Well, last night I had the privilege of seeing Barbara Cook at Las Vegas' astonishingly terrific Smith Center for the Performing Arts. She was in the Cabaret Jazz space, an intimate theater where the audience sits at cafe tables for four. It has the feel of what I imagine a 1940s supper club was like.

At 84, Barbara Cook, making her Las Vegas debut,  is still in possession of a perfect soprano voice. Her interpretation of lyrics is spot on and she also has a great deal of wit and knowledge about her music.

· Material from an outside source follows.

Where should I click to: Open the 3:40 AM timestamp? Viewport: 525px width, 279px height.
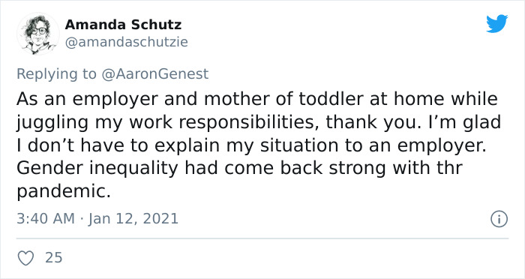coord(46,219)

Accompanied by a four--piece band - Don Sheldon, Kirk Smith and Albie Berk, all from LA and Ted Rosenthal, a Cook regular from New York - her voice is still, at age 84, clear as crystal, Cook sang a repertoire of her favorite songs. There was nothing from her most famous Broadway shows, The Music Man or She Loves Me, for example. Instead, her concert was a tour through the music she loves.

Her 75-minute set included, among others, "It Had To Be You," "The Nearness of You," "Makin' Whoopee," "Georgia On My Mind," "House of the Rising Sun," "Bye Bye Blackbird," "When Sunny Gets Blue," "I Don't Want Love," "Lover Man," "Let's Fall In Love," "If I Love Again," "I've Got Rhythm" and "Imagine." She talked about the composers and the songs throughout the evening, educating the audience with her fine musical knowledge.

It was a terrific, varied set. She pointed out that if Hoagy Carmichael - who wrote "The Nearness of You",  - had only written that one song, "we'd still revere him." A native of Atlanta, she said she always thought Georgia On My Mind was about the state, not about a woman, which it actually was.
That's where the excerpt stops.